This post was inspired by G. Gigerenzer's book, Gut Feelings: The Intelligence of the Unconscious. I'm drawing an analogy that I think informs us about how science works, at least from what I understand from the history of science. It also seems to resonate with the reflections of current alignment researchers, for example, see Richard's post Intuitions about solving hard problems.
Imagine that you ask a professional baseball player, let's call him Tom, how does he catch a fly ball? He takes a moment to respond realizing he's never reflected on this question before and ends up staring at you, not knowing how or what is there exactly to explain. He says he's never thought about it. Now imagine that you ask his baseball coach what's the best way to catch the ball. The coach has a whole theory about it. In fact, he insists that Tom and everyone on the team should follow one specific technique he thinks it's optimal. Tom and the rest of the team go ahead and do what the coach said (because they don't want to get yelled at even though they've been doing fine so far). And lo and behold the team misses the ball more often than before.
What could have gone wrong?
Richard Dawkins, in The Selfish Gene, gives the following explanation:
When a man throws a ball high in the air and catches it again, he
behaves as if he had solved a set of differential equations in predicting
the trajectory of the ball. He may neither know nor care what a
differential equation is, but this does not affect his skill with the ball. At
some subconscious level, something functionally equivalent to the
mathematical calculations is going on.
So here's the analogy I want to argue for: when you do science, by which I mean, when you set up your scientific agenda and organize your research, construct your theoretic apparatus, design experiments, interpret results, and so on, you behave as if you had solved a set of differential equations predicting the trajectory of your research. You may neither know nor care what this process is, but this does not affect your skill with the setup of your project. At some subconscious level, something functionally equivalent to the mathematical calculations is going on. (Be careful, I obviously don't mean the calculations that are explicitly part of solving the problem).
Well, I just paraphrased Dawkins' passage to make a point and that is that what we mean by "gut feelings" or "intuitions" is not magic, but rather a cognitive mechanism. This applies to a variety of tasks from baseball to thinking about agent foundations. It's a cognitive procedure that might even be ultimately explained in mathematical terms about how the brain works.
Up until this point, it looks like I draw this analogy with the practice of science in general in mind. It's worth trying to see what the analogy could suggest for alignment research, granting that it's still at a pre-paradigmatic stage.

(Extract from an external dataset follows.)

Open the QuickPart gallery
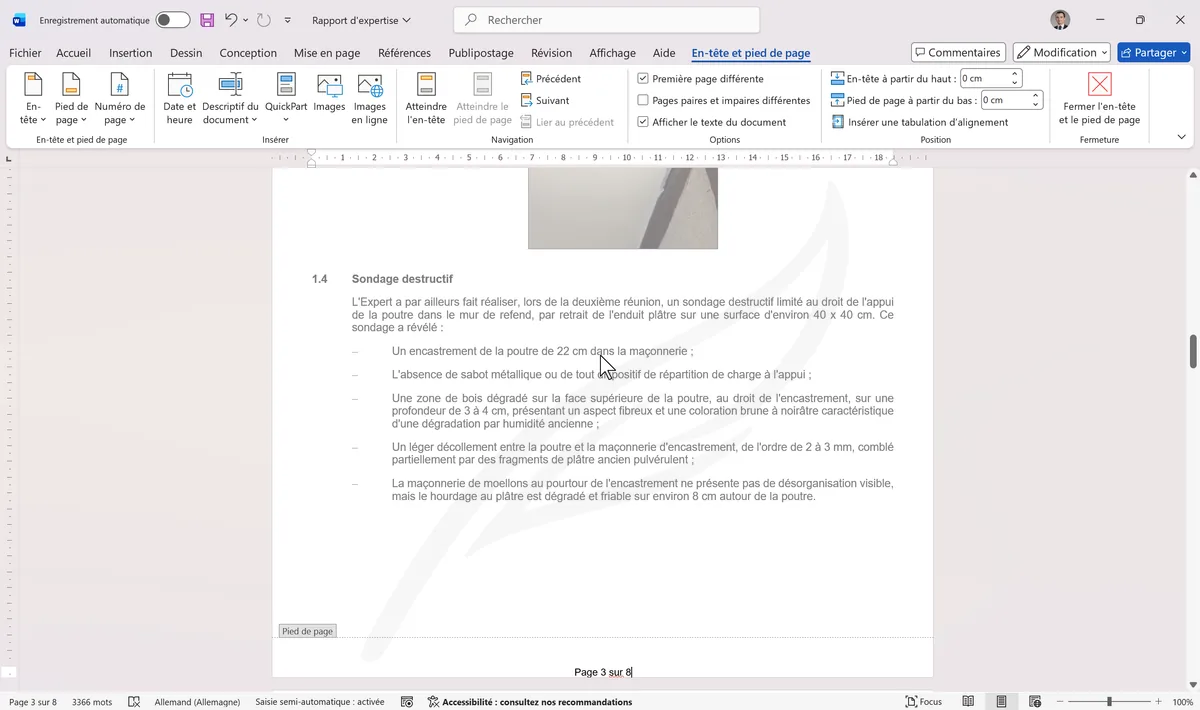 (x=286, y=98)
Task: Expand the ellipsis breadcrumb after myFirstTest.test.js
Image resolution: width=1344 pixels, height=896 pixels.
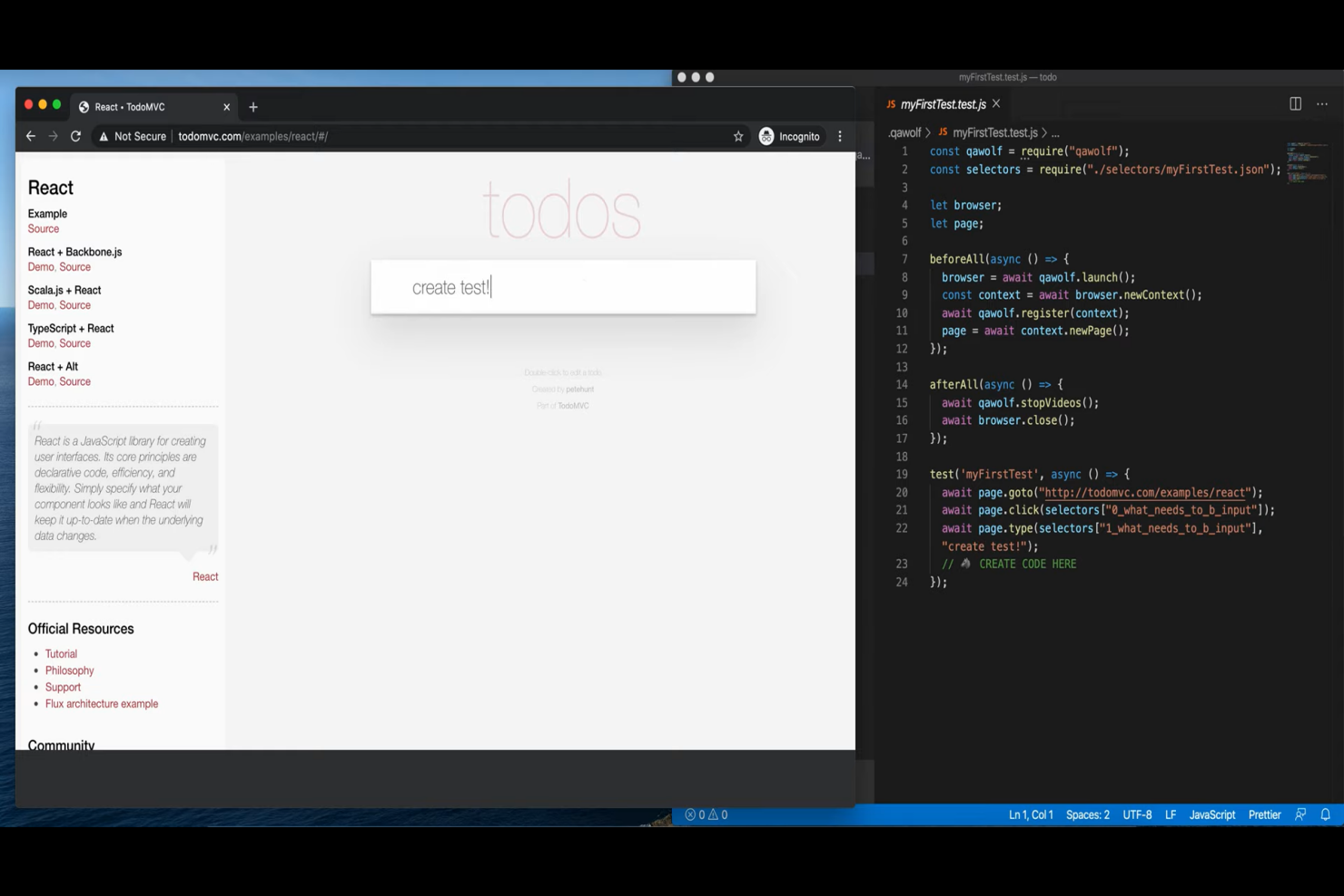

My analogy predicts that one or multiple insights about solving the alignment problem will come the way the experienced baseball player hits the ball before following his coach's instructions: as a natural movement in virtue of his gut feelings. And it will be a successful movement. Sure, that requires unpacking, but I think Gigerenzer offers a satisfactory account in his book. [1]
Meanwhile, in the contemporary study of the history of science (especially HPS approaches), we talk about myths in science and then have arguments that debunk them. One of the most famous myths, widespread in popular culture is that an apple hit Newton's head which inspired him to formulate the law of universal gravitation.
While this episode is primarily a cute myth about scientific discovery robustly incorporated into the historiographical package of the hero-scientist ideal, it reveals a truth about how scientists think, or at least, what we have noticed and prima facie believe about how they think. It encapsulates this sense of not being able to explain exactly how you got your insight as a scientist, just like the baseball player is clueless about what makes him catch the ball so perfectly. So, if this myth is meant to be treated as a metaphor then it tells us that the a-ha moment (also known as the "eureka effect") in scientific research, might come when you least expect it; a falling apple might just trigger it.
The scientist might try to rationalize the process in hindsight, trace back the steps in his reasoning and find clever ways to explain how he got to his insight. But it's plausible to believe that there's a whole cognitive mechanism of heuristics and gut feelings that made a product of intuitive reasoning look like the most natural next move.
As far as alignment is concerned, I think some researchers have already ordered and received their apples (okay, perhaps smaller size apples). And if this continues and we're still alive, the one apple that's going to change the flow of the most important century will make its appearance.
- ^
Gigerenzer talks about this in a chapter called "Winning without thinking". He brings up heuristics and especially the "gaze heuristic" and explains how this works in the baseball example. Just in case there's confusion, I'm not conflating insight and intuition; I think that insight is generated through following one's intuitions, i.e., it's a product of intuitive reasoning. So, in that sense, it's plausible to suppose that heuristics contribute to the generation of insights.